→ GIVEN DATA:

______________________________

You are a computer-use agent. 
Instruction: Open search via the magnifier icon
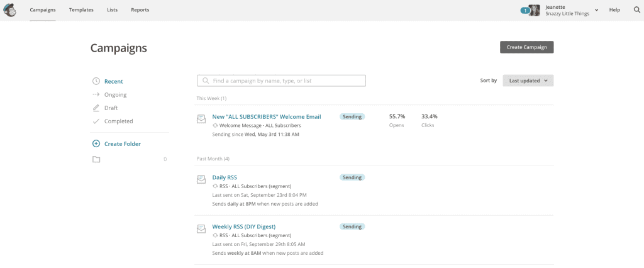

______________________________

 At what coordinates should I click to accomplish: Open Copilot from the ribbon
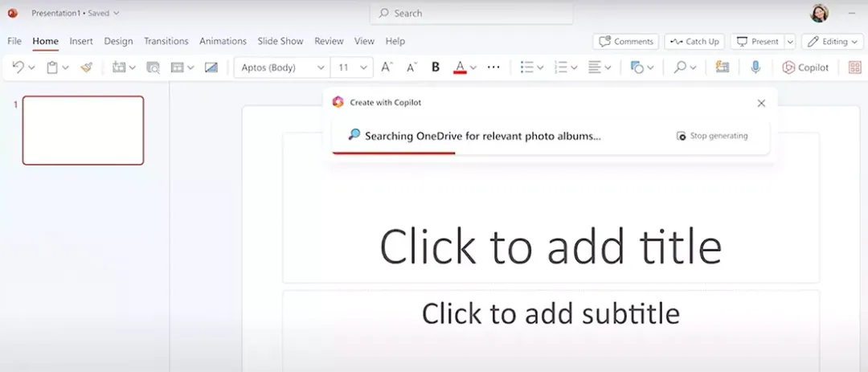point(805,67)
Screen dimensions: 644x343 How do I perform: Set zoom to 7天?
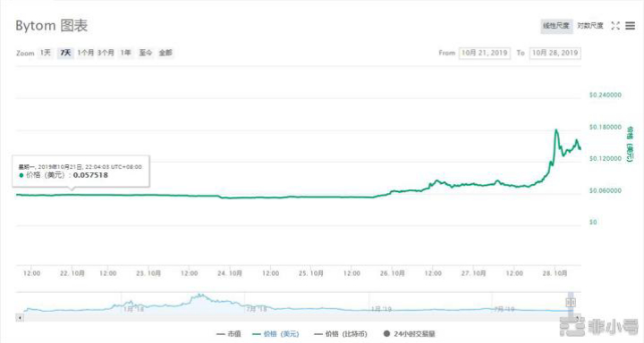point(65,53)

______________________________

→ ACTION ITEM:
Word for word, restate the lines above from the line containing "You are a computer-use agent." through the line containing "Instruction: Open search", with both included and nothing else.

→ FINISHED EXERCISE:
You are a computer-use agent. 
Instruction: Open search via the magnifier icon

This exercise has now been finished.